Even though the pandemic has altered our world, my husband Larry and I will still maintain many of our traditions this Hanukkah. Eating latkes with applesauce. Lighting candles each night. “Betting” on which candle lasts the longest. Watching Hallmark Christmas movies.
Wait! Hallmark Christmas movies? When did that become a tradition?
For as long as I can remember, I have watched Hallmark movies. For many years, the famous card company aired shows specific to the holidays – Thanksgiving, Christmas, and of course Valentine’s Day. Each two-hour made-for-television episode touched my heart. Many were based on classic novels, such as The Secret Garden or Sarah Plain and Tall, while others were originals. And as much as I loved the shows themselves, I especially enjoyed the tear-jerking commercials. (Did you know you can Google them? Watch them with a box of Kleenex next to you!)
In 2001, after the major networks dropped the specials, the company launched The Hallmark Channel. Building on its many fans during the holidays, the channel has churned out 136 Christmas shows to date. That means a great deal of “Deck the Halls” and “Jingle Bells,” their favorite seasonal songs, as the movies are touted to be about the spirit of the season, not any one religion in particular.
The plots of their Christmas movies fall into two categories. If you have watched only one or two of the productions, you have pretty much seen them all.
Plot one: A high-powered business dynamo needs to learn the real meaning of life, which can only be found in a small, idyllic town inhabited by incredibly cheerful people who, despite their low-paying occupations (favorite include cupcake bakers, store clerks, and staff at a huge inn with no guests in sight except the small cast), can still afford enough Christmas decorations to cover EPCOT.
Plot two: A kind, hard-working woman finds out that the incredibly handsome mystery man she’s dating is actually the king of a tiny but wealthy country named after a countertop (Cambria) or china pattern (Winshire). Twenty minutes before the movie ends, a conflict erupts based on a misunderstanding – but no worries! It will be resolved with a kiss one minute before the snow starts and two minutes before the credits roll.
Up until this past year, Hallmark was all about white, heterosexual Christians. People of Color were seen only as the best friend or the minister who marries the happy couple; LGBTQ+ characters were never seen at all. This policy was upended last year, when the channel pulled an advertisement that featured two women kissing at the altar. Soon after, scriptwriters began churning out stories that highlighted more diverse romances, including LGBTQ+ couples and interracial relationships.

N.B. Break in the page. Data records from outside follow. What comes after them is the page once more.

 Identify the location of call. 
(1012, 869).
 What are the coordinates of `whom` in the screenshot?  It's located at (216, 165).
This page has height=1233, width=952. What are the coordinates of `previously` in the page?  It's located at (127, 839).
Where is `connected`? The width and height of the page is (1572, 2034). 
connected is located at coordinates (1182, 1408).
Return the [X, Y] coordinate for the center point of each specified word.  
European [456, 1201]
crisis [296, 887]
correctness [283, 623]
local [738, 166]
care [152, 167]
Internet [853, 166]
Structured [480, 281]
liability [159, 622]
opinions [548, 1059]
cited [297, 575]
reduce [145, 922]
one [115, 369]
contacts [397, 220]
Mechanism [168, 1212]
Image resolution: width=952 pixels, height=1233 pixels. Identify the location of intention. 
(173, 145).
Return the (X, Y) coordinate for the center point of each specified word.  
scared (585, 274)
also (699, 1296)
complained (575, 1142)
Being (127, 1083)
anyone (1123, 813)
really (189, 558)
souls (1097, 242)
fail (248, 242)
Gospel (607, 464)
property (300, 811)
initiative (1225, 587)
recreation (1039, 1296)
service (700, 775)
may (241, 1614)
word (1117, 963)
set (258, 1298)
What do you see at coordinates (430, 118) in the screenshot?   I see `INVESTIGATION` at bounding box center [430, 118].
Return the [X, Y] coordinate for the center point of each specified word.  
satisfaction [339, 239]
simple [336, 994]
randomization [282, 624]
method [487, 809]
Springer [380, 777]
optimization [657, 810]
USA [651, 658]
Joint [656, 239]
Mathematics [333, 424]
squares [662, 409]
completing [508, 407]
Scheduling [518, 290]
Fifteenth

What’s still largely missing, though, are stories about Jewish couples. Loving Leah (2009) was the closest to a true Jewish romance, featuring a non-observant Jewish bachelor who feels compelled to marry his rabbi brother's widow to honor him via the ancient Jewish law of yibbum (levirate marriage).
For me, though, the channel’s attempts at celebrating Hanukkah have been major fails.
Holiday Date told the story of Joel, a nice Jewish boy who agrees to pretend to be the boyfriend of Brittany, who is headed back to her small Pennsylvania hometown to celebrate Christmas with her family. Hilarity allegedly ensues when Joel (who grew up in New York City, certainly surrounded by at least one or two Christians) has no idea how to decorate a tree or make a gingerbread house or sing “Deck the Halls.” Moments after the ruse is uncovered, Brittany’s mother comes out of the kitchen holding a tray of potato latkes and wearing an “Oy vey” apron. Of course, the two end up together, promising to observe both Christmas and Hanukkah.
The plots of the other two Hallmark Hanukkah movies, both involving interfaith romances, made Holiday Date look like Casablanca. This year, Hallmark tried again. Love, Lights, Hanukkah!, which first aired on December 14, tells the story of Christina, raised Italian Catholic by her adoptive mother, who discovers through DNA testing that she is genetically Ashkenazi Jewish (perhaps a problematic story line on its own). Over the next eight days, she finds her family and romance – but I still wished that in the end, she would completely embrace her Yiddishkeit roots.
While I loved the acting (both Mia Kirshner and Ben Savage are Jewish) and some very authentic Jewish moments (especially those that involved singing the prayer when lighting the menorah), I continue to hope that Hallmark will eventually makes a movie about Jews who fall in love over dreidels and potato latkes, without a Christmas tree in sight… maybe next year.
So why do I – along with many others who likely keep mum about their penchant for Hallmark movies – love these films? Simple. They’re mindless, sweet, non-political, non-violent, and always guaranteed to result in a happy ending. I still cry every time King Maximillian and Allie embrace at the end of A Crown for Christmas. (Take that, you wicked Countess!)
These feelings hold even truer in 2020: I need a break from COVID-19 and the elections and the transition. So grab the dreidel-shaped sugar cookies and hot chocolate: I’ll yet again be indulging in the holiday season with Hallmark Christmas movies!